1) Be this public announcement, thusly that I can not possibly have anyone claim that I didn’t post it and it wasn’t publicly announced (this a reaction to a email P. sent me)
a: I am in love with P., and want her back. Anyone else who might seek to be involved with me should understand that I am in love with P., and will go back to her as soon as this is a option.. um, maybe.
b: I say um, maybe because her last email to me shows a lack of respect for me in several particulars, and that makes me wonder if she’d really be happy with me even if she agreed to return to me or if I’d just continue to make her miserable. I suspect she thinks of me as less than her, even though she would claim vehemently that that’s not the case, and that makes me very sad. We once were lovers as equals, where and how did that break down?
c: I am in no way interested in a romantic relationship with . I think she’s cute and fun, but she’s too young for me and the emotional complications of that would be legion. I would like to continue to be her friend though.
d: I haven’t used any drugs for several weeks, therefore am not using drugs to escape, and I don’t appriciate the inference. I have always been hyperaware of my drug use and its potential to be problimatic – and may I remind those of you in the audiance who seem to be taking a slightly holier-than-thou tack that alchohol is a drug as well? Yes, I went on a one-week N2O bender – but we’re talking about a drug so harmless that you can legally buy it OTC here. And even in that week, I still got work done, and still finished up the album.
e: I’m aware of the fact that you can date without sex, because I’ve (kind of) done it – what little dating I’ve done recently has been sexless. I haven’t had sex with anyone since P. – and I’ve been up front with everyone I’ve even so much as flirted with. No one out there thinks that they’re about to enter into a long term relationship with me, or that I’m over P. or even remotely over her. Everyone at this point knows that I want her back..

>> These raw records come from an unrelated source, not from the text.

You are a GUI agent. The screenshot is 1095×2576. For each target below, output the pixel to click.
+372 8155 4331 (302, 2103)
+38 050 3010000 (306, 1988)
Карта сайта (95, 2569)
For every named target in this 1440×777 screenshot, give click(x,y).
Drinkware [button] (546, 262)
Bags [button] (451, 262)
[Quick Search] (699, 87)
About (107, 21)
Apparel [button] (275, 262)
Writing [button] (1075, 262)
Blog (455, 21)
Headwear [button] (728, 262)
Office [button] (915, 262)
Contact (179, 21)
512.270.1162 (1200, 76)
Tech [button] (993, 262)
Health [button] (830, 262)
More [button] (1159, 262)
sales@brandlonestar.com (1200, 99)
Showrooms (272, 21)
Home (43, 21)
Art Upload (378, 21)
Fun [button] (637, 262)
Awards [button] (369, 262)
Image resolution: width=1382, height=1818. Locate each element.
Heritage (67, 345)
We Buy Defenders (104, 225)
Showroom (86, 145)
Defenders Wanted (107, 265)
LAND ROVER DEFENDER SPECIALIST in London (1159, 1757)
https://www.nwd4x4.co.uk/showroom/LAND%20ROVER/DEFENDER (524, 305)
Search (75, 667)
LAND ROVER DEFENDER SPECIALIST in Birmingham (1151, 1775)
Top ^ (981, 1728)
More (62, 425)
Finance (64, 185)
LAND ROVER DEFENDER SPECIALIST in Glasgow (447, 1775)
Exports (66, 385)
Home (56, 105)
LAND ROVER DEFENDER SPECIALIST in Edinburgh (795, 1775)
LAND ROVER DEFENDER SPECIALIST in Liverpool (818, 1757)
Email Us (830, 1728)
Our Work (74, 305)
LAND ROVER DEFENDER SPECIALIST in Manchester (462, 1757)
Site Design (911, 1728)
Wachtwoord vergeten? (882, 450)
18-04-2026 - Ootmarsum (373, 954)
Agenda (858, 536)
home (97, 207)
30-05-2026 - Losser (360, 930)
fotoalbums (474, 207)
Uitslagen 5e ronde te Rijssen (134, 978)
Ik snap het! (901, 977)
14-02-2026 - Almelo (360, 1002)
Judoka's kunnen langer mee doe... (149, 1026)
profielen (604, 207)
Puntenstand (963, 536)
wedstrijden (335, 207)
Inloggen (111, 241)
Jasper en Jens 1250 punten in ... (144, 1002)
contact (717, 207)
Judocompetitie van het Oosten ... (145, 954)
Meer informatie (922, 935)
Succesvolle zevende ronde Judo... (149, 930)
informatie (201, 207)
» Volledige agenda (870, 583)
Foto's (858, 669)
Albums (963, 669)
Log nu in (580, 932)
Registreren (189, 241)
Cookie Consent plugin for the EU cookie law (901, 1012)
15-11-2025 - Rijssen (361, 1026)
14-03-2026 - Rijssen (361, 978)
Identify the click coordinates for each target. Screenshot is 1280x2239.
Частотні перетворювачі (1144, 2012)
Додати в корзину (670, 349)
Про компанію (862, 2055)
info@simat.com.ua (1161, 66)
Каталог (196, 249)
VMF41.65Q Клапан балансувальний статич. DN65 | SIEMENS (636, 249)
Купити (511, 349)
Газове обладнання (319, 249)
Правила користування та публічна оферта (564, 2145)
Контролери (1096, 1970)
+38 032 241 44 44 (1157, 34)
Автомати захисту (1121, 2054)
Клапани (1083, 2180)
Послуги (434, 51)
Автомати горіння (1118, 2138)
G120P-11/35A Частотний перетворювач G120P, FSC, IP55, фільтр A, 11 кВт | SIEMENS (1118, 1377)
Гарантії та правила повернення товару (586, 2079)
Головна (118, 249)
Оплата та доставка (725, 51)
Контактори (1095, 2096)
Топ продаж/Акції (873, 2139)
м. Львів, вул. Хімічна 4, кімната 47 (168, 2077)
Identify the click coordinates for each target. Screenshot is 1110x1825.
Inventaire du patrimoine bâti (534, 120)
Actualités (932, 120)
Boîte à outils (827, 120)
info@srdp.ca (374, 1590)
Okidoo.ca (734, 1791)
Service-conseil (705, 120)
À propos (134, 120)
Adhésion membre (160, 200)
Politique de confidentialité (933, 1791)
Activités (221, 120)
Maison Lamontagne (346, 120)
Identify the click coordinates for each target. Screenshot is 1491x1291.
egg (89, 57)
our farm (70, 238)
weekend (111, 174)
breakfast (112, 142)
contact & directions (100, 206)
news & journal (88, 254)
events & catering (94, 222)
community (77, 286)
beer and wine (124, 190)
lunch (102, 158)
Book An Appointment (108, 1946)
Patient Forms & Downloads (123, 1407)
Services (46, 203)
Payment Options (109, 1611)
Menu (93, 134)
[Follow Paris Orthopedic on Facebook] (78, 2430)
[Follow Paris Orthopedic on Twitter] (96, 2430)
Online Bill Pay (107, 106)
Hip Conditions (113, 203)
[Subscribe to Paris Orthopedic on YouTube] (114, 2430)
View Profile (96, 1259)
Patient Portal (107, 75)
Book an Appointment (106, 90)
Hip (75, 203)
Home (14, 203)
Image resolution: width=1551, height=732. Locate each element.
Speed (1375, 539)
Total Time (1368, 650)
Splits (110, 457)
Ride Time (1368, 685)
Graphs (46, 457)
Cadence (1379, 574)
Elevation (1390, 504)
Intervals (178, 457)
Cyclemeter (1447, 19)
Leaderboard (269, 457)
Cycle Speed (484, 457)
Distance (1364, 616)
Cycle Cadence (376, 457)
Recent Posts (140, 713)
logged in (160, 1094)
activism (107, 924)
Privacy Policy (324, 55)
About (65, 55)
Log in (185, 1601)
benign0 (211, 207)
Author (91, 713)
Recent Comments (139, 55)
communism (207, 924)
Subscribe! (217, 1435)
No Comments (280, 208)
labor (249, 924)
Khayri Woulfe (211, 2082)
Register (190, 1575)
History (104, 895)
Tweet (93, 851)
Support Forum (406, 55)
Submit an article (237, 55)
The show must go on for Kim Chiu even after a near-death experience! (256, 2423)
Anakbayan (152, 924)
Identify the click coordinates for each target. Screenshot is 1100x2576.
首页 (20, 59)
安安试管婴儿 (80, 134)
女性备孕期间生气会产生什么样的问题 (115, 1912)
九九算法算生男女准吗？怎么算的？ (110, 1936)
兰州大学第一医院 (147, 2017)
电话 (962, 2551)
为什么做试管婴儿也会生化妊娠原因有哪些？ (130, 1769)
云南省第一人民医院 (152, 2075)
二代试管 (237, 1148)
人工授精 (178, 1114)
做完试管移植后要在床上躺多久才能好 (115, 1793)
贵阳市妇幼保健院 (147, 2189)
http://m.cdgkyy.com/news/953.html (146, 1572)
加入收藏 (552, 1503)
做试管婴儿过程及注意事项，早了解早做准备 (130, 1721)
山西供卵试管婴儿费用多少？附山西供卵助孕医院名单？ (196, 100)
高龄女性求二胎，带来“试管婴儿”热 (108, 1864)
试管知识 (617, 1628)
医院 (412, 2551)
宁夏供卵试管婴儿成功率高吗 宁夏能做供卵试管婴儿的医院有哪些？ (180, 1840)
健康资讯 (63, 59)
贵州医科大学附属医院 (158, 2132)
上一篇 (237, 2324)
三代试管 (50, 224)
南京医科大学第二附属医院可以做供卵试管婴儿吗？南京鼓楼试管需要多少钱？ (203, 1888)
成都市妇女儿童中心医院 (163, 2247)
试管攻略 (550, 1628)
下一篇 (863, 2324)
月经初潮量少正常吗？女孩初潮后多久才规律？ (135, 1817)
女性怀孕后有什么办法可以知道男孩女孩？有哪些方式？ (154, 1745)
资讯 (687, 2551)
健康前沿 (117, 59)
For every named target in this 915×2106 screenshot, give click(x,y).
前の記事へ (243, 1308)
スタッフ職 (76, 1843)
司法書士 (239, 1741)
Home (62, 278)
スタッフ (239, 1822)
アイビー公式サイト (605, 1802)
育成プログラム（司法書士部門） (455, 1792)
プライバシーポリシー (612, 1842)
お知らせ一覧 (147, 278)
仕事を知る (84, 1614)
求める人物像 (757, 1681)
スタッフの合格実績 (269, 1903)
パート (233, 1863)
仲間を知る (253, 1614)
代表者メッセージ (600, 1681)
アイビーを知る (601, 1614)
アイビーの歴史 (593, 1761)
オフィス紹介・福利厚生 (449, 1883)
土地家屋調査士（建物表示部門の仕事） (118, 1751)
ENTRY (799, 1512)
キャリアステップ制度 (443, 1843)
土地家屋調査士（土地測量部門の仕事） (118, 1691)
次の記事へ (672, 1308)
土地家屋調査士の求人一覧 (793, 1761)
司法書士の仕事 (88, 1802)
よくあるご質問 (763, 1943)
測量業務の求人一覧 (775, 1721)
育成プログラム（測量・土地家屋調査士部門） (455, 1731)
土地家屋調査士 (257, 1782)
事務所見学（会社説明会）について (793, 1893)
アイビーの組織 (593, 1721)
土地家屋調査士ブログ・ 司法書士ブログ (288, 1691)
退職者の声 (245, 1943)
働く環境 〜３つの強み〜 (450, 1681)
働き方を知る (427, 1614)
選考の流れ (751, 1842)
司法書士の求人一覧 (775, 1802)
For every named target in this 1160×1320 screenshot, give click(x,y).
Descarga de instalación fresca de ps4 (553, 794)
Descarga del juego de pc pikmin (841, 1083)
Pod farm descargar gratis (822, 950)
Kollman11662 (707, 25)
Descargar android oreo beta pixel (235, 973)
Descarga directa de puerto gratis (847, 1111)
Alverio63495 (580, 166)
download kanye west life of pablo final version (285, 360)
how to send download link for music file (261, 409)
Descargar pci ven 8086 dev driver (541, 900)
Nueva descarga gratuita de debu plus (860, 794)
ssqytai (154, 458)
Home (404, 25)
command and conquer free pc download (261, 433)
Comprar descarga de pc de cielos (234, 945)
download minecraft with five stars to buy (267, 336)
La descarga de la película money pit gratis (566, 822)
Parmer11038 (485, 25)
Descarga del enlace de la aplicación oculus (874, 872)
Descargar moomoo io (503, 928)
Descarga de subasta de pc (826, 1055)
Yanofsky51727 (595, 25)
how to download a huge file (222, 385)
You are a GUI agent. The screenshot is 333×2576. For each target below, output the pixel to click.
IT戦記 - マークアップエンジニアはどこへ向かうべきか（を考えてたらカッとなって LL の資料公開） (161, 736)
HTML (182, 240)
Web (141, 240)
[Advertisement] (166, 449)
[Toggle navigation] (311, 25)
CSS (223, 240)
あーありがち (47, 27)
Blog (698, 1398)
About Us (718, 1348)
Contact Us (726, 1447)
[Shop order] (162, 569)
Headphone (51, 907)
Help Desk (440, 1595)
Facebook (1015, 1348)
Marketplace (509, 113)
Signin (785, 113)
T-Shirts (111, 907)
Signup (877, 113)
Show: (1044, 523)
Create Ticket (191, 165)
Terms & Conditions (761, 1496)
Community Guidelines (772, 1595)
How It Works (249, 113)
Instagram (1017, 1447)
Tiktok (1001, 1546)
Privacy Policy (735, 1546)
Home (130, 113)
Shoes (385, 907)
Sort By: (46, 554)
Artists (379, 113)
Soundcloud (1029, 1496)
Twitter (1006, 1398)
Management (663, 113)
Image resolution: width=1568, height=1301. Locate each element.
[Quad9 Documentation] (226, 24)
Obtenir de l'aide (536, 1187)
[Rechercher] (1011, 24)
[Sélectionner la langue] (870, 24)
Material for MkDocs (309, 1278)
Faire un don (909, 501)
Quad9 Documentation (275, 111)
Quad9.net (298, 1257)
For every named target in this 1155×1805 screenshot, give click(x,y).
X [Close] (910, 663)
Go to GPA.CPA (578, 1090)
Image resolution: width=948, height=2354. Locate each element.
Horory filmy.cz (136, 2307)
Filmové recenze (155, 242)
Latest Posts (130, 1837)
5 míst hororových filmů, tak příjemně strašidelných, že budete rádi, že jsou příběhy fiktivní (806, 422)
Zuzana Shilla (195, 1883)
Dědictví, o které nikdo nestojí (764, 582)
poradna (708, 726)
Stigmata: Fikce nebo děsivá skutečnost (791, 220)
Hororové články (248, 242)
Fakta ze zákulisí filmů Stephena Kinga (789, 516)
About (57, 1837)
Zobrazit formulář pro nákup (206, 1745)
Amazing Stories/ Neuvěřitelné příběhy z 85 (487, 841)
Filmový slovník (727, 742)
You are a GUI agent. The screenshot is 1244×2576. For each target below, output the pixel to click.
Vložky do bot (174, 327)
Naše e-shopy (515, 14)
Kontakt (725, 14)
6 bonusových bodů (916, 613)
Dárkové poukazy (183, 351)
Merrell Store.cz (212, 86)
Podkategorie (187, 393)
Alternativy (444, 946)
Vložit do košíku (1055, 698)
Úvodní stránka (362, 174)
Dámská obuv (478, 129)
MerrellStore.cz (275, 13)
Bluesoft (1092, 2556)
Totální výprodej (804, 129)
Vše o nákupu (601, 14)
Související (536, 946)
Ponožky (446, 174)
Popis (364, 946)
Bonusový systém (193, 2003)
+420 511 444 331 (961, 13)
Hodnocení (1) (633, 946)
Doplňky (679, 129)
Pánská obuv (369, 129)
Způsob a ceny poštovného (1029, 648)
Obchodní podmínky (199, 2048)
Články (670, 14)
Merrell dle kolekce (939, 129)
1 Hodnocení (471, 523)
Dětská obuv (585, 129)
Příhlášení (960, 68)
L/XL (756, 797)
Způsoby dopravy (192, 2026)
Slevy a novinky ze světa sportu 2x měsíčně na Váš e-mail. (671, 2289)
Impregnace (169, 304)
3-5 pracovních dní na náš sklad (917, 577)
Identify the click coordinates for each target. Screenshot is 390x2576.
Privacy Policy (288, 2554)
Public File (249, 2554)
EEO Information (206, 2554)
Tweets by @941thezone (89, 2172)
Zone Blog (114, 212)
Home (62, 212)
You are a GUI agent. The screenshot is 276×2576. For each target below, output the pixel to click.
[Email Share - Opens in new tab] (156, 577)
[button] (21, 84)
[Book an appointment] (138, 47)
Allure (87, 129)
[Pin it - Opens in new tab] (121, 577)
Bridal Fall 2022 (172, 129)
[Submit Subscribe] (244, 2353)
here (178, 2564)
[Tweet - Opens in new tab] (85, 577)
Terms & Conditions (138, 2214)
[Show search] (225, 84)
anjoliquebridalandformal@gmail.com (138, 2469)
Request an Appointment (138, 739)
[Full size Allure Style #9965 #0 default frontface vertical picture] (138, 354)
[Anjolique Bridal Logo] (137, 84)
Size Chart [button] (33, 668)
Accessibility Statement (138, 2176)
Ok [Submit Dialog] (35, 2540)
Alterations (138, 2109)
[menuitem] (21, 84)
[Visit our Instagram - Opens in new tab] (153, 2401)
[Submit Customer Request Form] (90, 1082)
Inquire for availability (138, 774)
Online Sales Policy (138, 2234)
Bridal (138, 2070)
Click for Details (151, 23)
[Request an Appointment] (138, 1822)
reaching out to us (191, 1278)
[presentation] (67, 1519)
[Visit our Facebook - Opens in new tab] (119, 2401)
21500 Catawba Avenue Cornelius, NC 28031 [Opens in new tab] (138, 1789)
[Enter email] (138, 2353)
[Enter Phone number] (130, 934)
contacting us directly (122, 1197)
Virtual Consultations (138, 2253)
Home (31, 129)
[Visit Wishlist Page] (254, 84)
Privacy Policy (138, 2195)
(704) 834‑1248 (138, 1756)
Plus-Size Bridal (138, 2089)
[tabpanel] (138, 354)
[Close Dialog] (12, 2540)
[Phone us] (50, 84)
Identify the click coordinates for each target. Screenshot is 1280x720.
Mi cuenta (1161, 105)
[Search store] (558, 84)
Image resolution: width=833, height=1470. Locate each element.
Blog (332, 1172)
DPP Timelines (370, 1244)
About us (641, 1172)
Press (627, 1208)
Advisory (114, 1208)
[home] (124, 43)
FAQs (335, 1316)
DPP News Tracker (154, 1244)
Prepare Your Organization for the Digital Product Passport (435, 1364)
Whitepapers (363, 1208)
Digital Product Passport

Except, do I? It used to drive me nuts when she’d order me around, and I just got a 20 paragraph list of orders, with no sign that even if I followed them all, she’d return. And a list of assumptions that hurts even worse i.e. that I would enter into a relationship with someone else without telling them that I was still thoroughly stuck on P., that I would have nonprotected sex with them (I have learned, you know – I can be taught), that I would go inflict myself on some poor 20-year-old (who isn’t even interested in me and probably wouldn’t be anyway), that I’m some sort of druggie who has just been using drugs continuously to escape..
All her assumptions except for the first one speak of a lack of respect for me. [cries] am I really willing to enter back into a relationship with someone who doesn’t respect me, even as she complains that I didn’t respect her? Do I respect her?
Well, yes. Fine. I’ll do all the things I’ve been ordered to do. But pardon me if I cry about it a little bit.